Objective: In this study we aimed to compare the effects of submucosal cauterization of the inferior turbinate with or without inferior partial turbinectomy. Materials and methods: In this prospective cohort study, 60 patients with inferior turbinate hypertrophy were randomized and divided into two groups. The first one was submitted to submucosal cauterization associated with partial turbinectomy, and the second one only submucous cauterization. Five items were assessed to compare both methods: pain, nasal bleeding, scarring, crustation and nasal air way patency. Follow-up was performed on days 1, 14, 30 and 3 months later. Results: In both groups crusting formation was similar. Reactionary hemorrhage was more common in turbinectomy group. Scarring showed better results in the turbinectomy group in the first month postoperative, airway patency showed good results in 80% of the patients with turbinectomy.
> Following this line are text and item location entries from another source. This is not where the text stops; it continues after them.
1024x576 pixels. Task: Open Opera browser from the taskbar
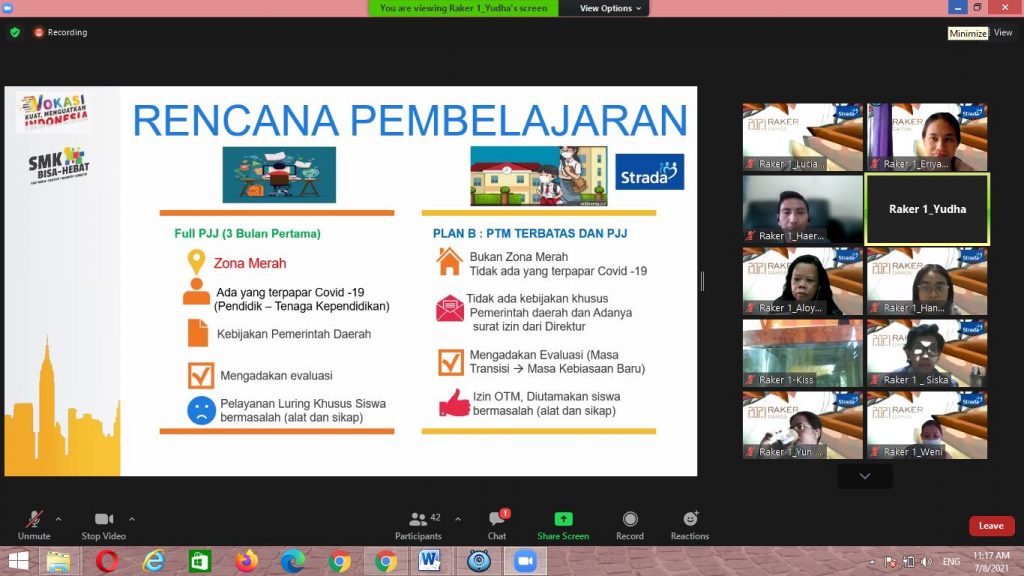coord(107,561)
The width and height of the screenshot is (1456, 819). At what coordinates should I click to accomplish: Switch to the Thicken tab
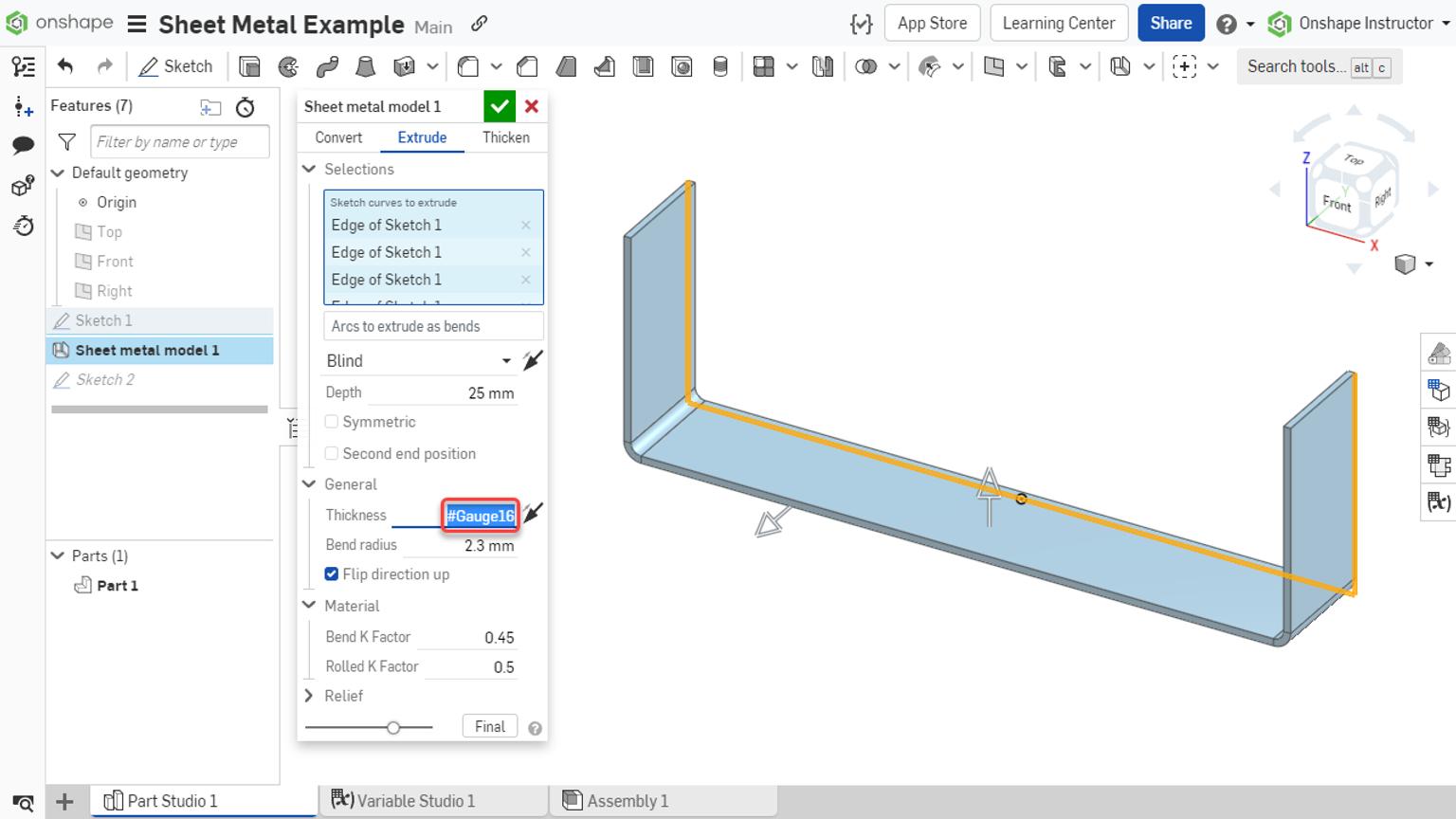pos(505,137)
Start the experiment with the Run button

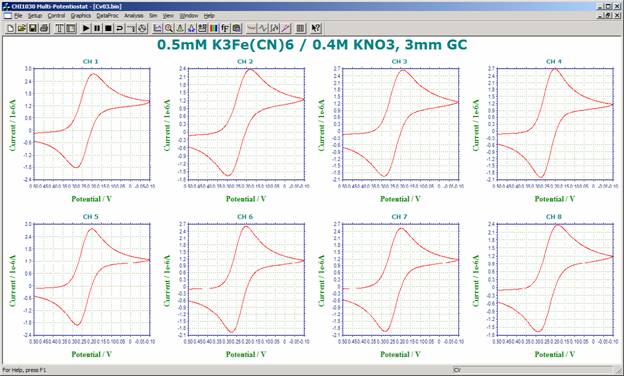click(86, 28)
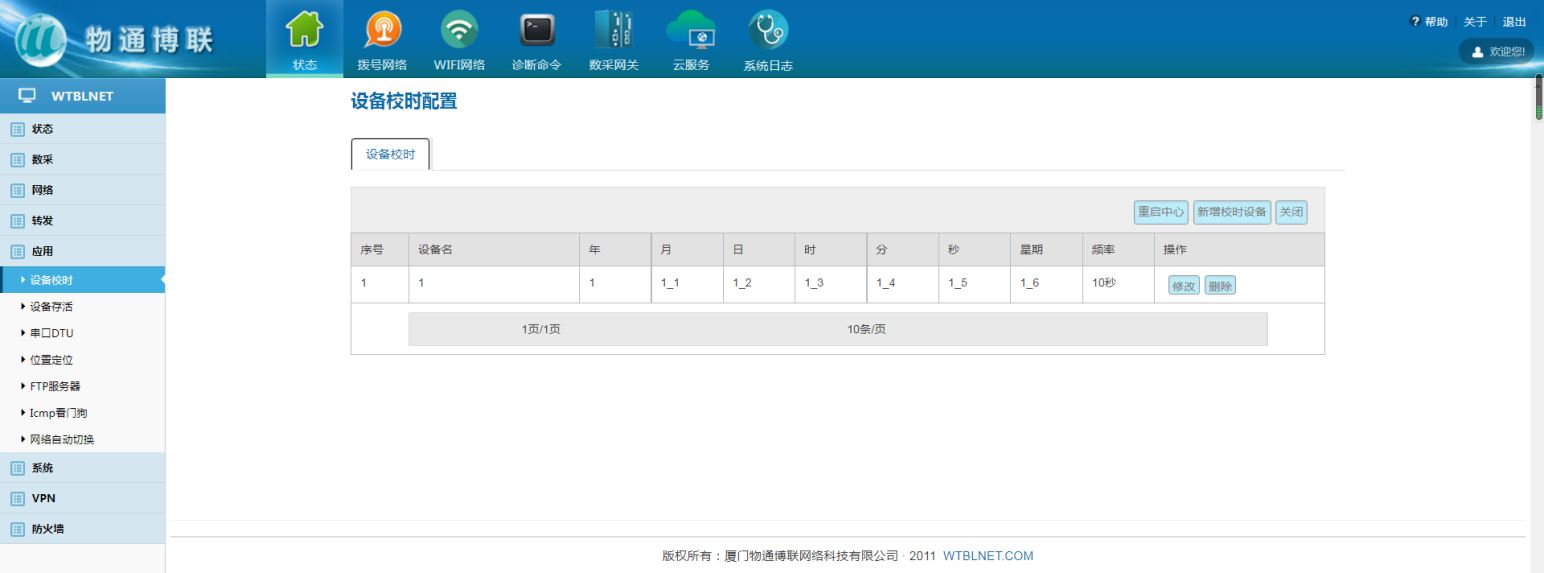Open the WTBLNET.COM footer link

pyautogui.click(x=988, y=556)
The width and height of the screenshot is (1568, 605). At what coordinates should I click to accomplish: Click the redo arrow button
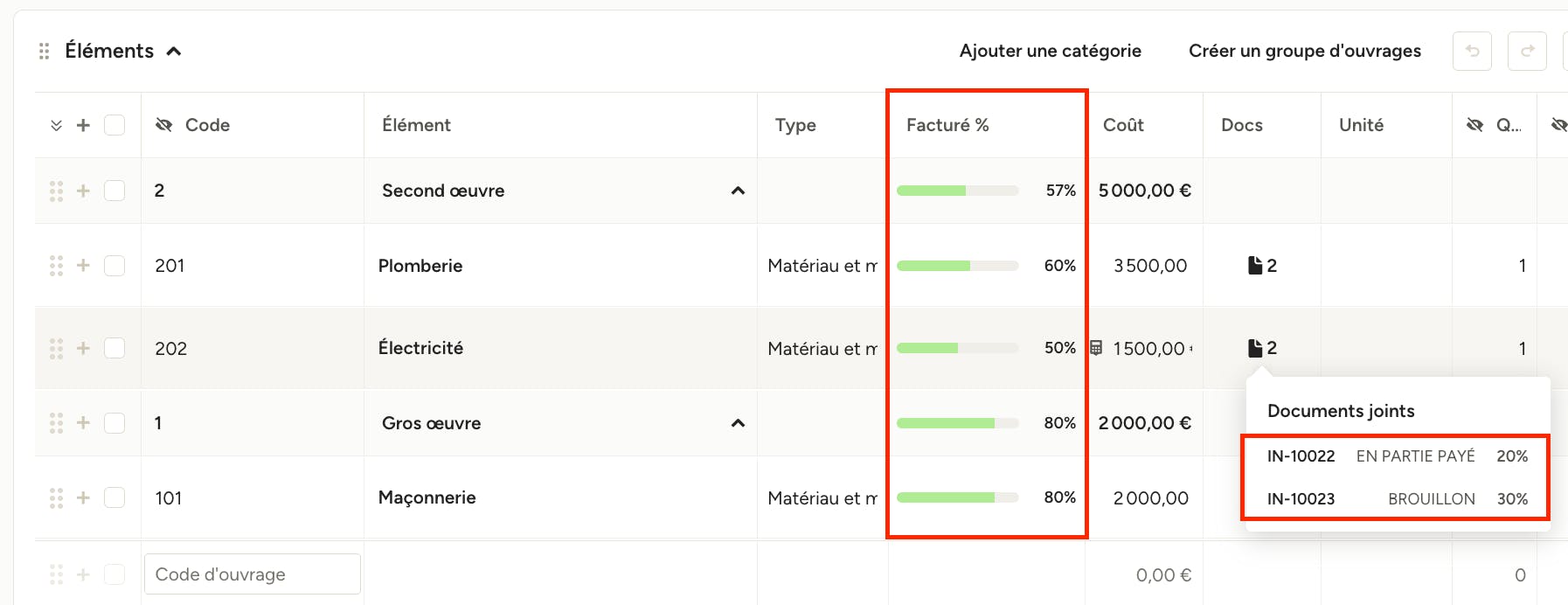click(1527, 52)

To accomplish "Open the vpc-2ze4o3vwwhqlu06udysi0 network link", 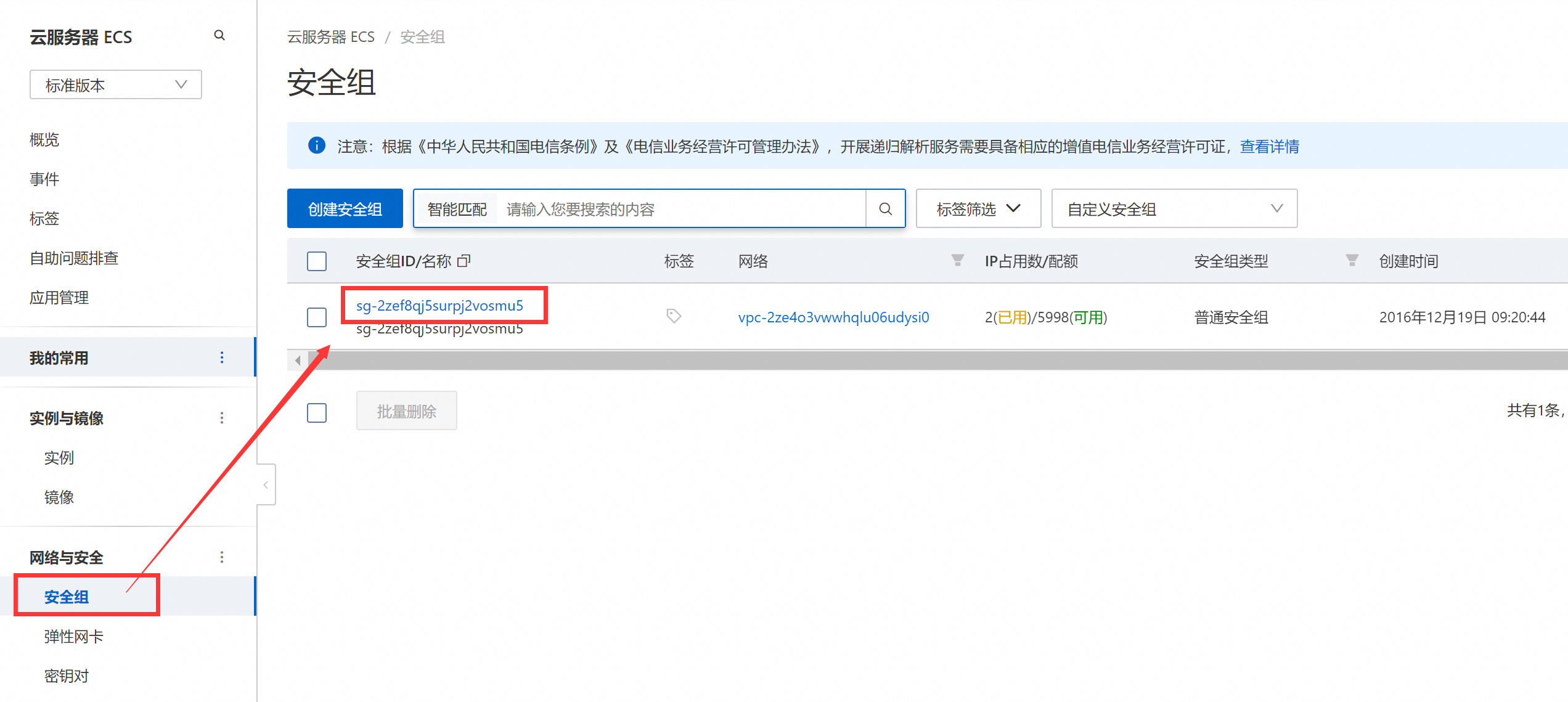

Conclusion: Submucosal cauterization with inferior partial turbinectomy has yielded better nasal patency when compared to submucosal electrocautery ablation alone.

Highlights

  • Chronic nasal airway obstruction is one of the most frequent symptoms encountered by the otorhinolaryngologist

  • On the 1st day of post-op assessment, both groups did not show significant difference as far as nasal bleeding and pain. 6 patients (20%) of the group with partial turbinectomy presented with nasal bleeding that would require nasal packing and report pain that called for potent analgesia (Table 2)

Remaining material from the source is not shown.